In a year of significant milestones in the history of Beebe Healthcare, another one occurred June 15.
Staff, administrators, board members and supporters gathered at the construction site of the new Beebe Specialty Surgical Hospital Campus for a topping-off ceremony. After the final steel beam was signed by attendees, a crane hoisted it to the large structure on Warrington Road between Lewes and Rehoboth Beach.
The new $125 million, four-story, 135,000-square-foot hospital, one of the largest projects in Beebe's 103-year history, includes four operating rooms and anesthesia rooms with space for expansion, and 12 private inpatient rooms with space for another 12 rooms.
The third floor will be left vacant until additional funds can be raised to open a women's pavilion at the site. The floor will also be home to a robotics center.
The project is expected to be completed mid- to late-2022.
Beebe Healthcare CEO and President David Tam said the facility will help Beebe keep pace with changing technology. “It's advanced technology people in Sussex County deserve and need,” he said.
“This is a testament to the power of philanthropy. We are doing amazing things thanks to our supporters and the hard work by the board and the executive team. The next generation of care is here, and you are all with us on this journey as we continue to provide healthcare in Sussex County.”
The location near Rehoboth Beach is one step in a series to bring healthcare services closer to patients and customers, said David Herbert, chairman of the board of directors.

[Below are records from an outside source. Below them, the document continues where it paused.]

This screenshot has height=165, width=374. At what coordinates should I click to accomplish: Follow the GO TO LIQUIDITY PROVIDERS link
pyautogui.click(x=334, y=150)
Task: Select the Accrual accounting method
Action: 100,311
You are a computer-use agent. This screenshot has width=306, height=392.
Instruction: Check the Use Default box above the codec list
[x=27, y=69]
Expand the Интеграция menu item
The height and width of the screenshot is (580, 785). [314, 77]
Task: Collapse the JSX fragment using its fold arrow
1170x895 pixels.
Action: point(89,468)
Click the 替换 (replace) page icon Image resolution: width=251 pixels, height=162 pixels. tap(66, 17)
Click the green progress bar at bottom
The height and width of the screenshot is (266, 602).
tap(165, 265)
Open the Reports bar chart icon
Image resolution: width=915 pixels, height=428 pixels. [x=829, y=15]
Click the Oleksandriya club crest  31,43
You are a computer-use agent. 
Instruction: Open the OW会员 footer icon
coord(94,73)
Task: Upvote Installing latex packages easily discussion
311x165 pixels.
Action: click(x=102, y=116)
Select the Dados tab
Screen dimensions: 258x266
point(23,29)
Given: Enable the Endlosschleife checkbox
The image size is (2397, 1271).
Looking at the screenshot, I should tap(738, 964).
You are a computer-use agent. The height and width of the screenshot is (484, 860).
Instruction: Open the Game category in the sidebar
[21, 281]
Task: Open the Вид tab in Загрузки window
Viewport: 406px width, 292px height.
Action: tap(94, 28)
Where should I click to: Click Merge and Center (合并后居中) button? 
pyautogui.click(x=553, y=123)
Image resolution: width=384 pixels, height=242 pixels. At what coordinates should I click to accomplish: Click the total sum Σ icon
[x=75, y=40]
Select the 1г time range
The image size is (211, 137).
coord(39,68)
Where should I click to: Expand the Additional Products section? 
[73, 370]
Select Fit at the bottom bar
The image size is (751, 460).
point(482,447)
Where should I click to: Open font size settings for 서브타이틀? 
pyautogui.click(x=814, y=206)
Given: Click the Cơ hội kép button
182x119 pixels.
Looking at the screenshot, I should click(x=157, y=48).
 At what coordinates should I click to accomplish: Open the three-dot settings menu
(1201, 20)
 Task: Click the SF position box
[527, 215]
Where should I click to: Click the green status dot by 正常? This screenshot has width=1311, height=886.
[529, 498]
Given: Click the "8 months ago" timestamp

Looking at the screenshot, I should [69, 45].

The facility is part of a $200 million capital campaign, which includes a $30 million renovation project at the Margaret H. Rollins Lewes Campus on Savannah Road, Lewes, and the $48 million Beebe South Coastal Health Campus project in Millville, which is opening in two phases. The emergency center opened May 5 and the cancer center is scheduled to open in July.
TOPPING TRIVIA – Attached to the final beam were an American flag and a small evergreen tree, which are symbols of good luck to celebrate the completion of a building's steel skeleton structure. The evergreen dates back to an ancient Scandinavian religious rite to place a tree atop a building to appease tree-dwelling spirits displaced by construction.